SELECTED PASSAGE:

▬▬▬

3 Signs We Need Boundaries, and How To Create Them
Mar 28, 2022We are often “too nice” in our lives, and we end up feeling the pain for it. Whether it’s friends or family, we don’t like upsetting people or making them “feel bad” (by the way, we aren’t responsible for others’ feelings if we are acting with integrity and from a place of self-care), so we let ourselves get taken advantage of in different ways.
Here are some signs that boundaries are needed in our lives:
- We feel resentful. If we avoid someone because they only want to dump on us/are drunk/lonely/need validation/money/a ride etc, we need a boundary. Our egos may like being “needed”, but when we feel resentful it’s our sign that the relationship is out of balance.
- We make everyone our friend out of fear of not being liked. Having to be everyone’s “friend” even if we don’t really like them is exhausting as well as inauthentic. It’s very okay to have boundaries around our time, energy and relationships. We are a cumulation of all the people we choose to share ourselves with. If there’s someone we really aren’t aligned with, it’s okay to have a boundary even if we once were.
- We keep our “options” open in relationships/have secrets that would hurt our partner. If we are in a committed relationship but are enjoying, encouraging and returning a certain kind of attention from other people, it’s not only a call to take a closer look at ourselves, but also for boundaries. Our egos love being given attention and/or eliciting a certain response from others with our flirting, perhaps. If we find it’s too hard to close those other doors with a boundary that says, “Not available for that, thanks”, there is deeper work to be done.
“But how?” you ask?
Communication. It’s that easy! (cue laughter here)
- Get very clear about what and who you want in your life and WHY. Good reasons: You deeply value the balance in the relationship and the person’s perspectives, you share an appreciation of something together (nature, art, music, etc) and have meaningful relationship around that thing, or you are friends and have been friends and have grown well together and still fit. Not-so-good reasons: It’s easier to avoid them sometimes instead of hurting their feelings by having a boundary, we don’t know who we are if we aren’t constantly needed, or letting others be attached to us makes us feel desired, among others reasons.

▬▬▬

SUPPLIED DATA:
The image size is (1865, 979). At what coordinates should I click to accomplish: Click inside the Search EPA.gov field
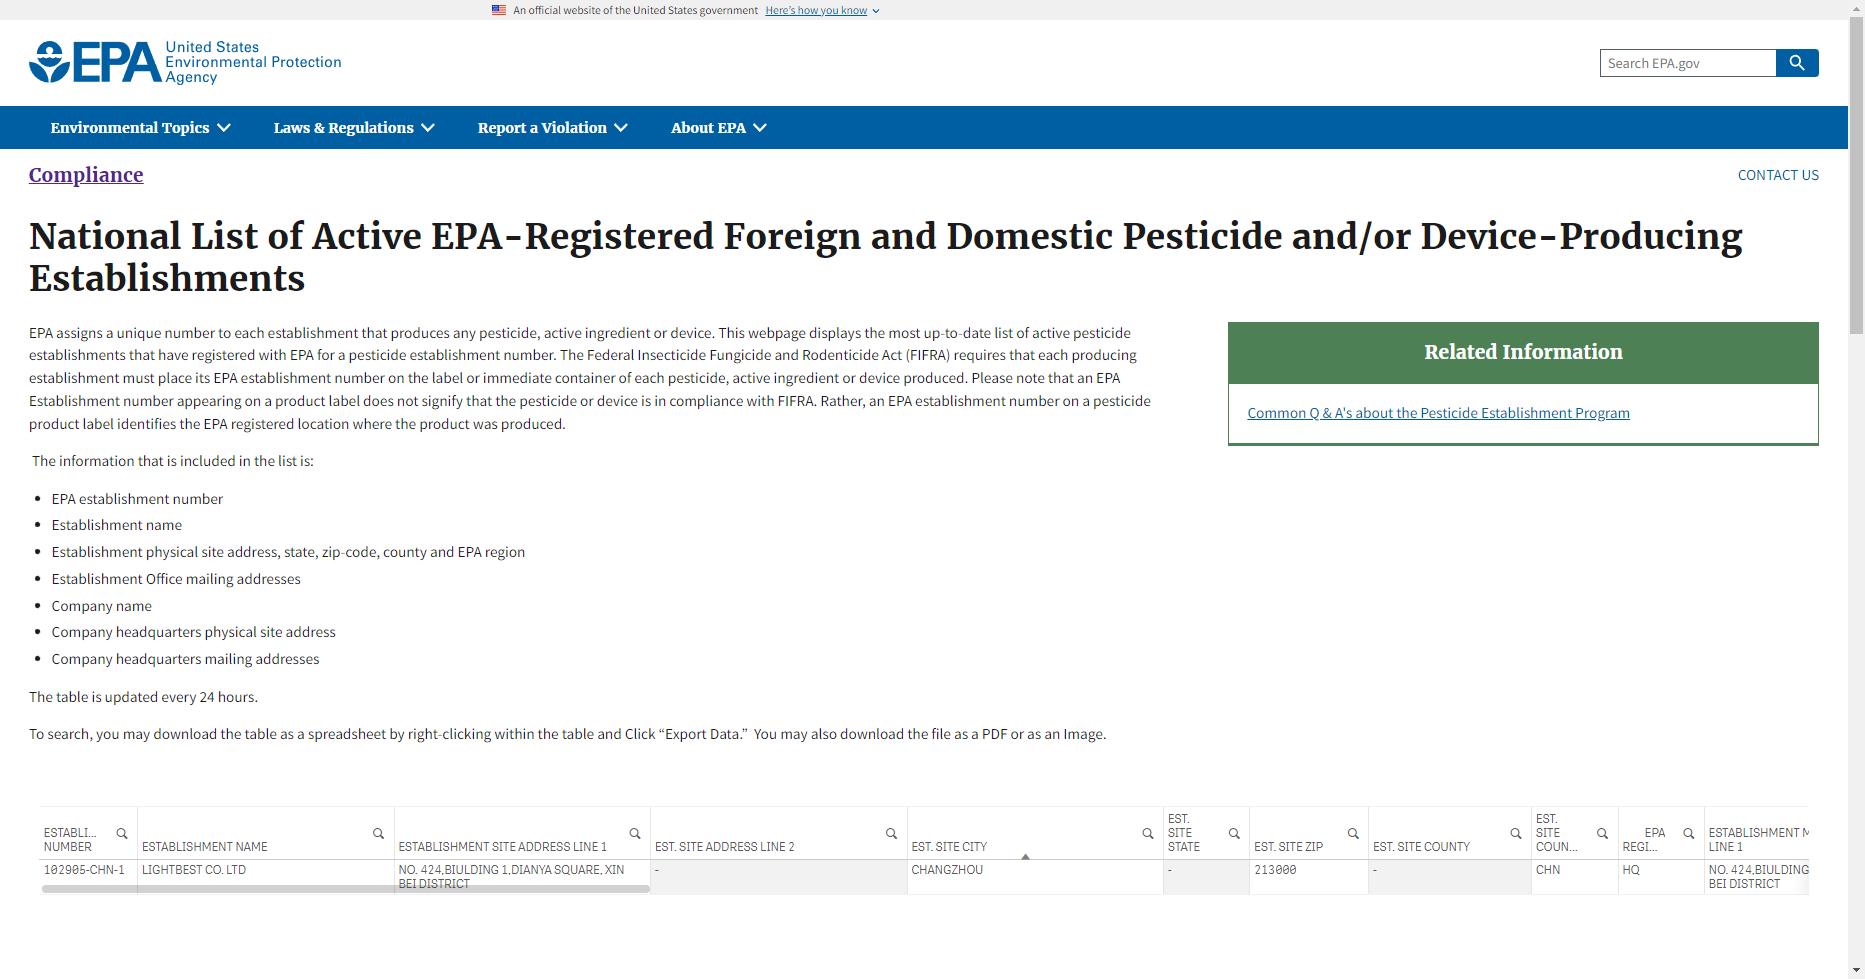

▬▬▬

EXERCISE 1: From the boundaries article, extract the passage between "Here are some" and "we once were.", inclusive.
EXERCISE 2: List each sign the boundaries article gives as showing that boundaries are needed.

RESPONSE BOX 1:
Here are some signs that boundaries are needed in our lives:
- We feel resentful. If we avoid someone because they only want to dump on us/are drunk/lonely/need validation/money/a ride etc, we need a boundary. Our egos may like being “needed”, but when we feel resentful it’s our sign that the relationship is out of balance.
- We make everyone our friend out of fear of not being liked. Having to be everyone’s “friend” even if we don’t really like them is exhausting as well as inauthentic. It’s very okay to have boundaries around our time, energy and relationships. We are a cumulation of all the people we choose to share ourselves with. If there’s someone we really aren’t aligned with, it’s okay to have a boundary even if we once were.

RESPONSE BOX 2:
- We feel resentful.
- We make everyone our friend out of fear of not being liked.
- We keep our "options" open in relationships/have secrets that would hurt our partner.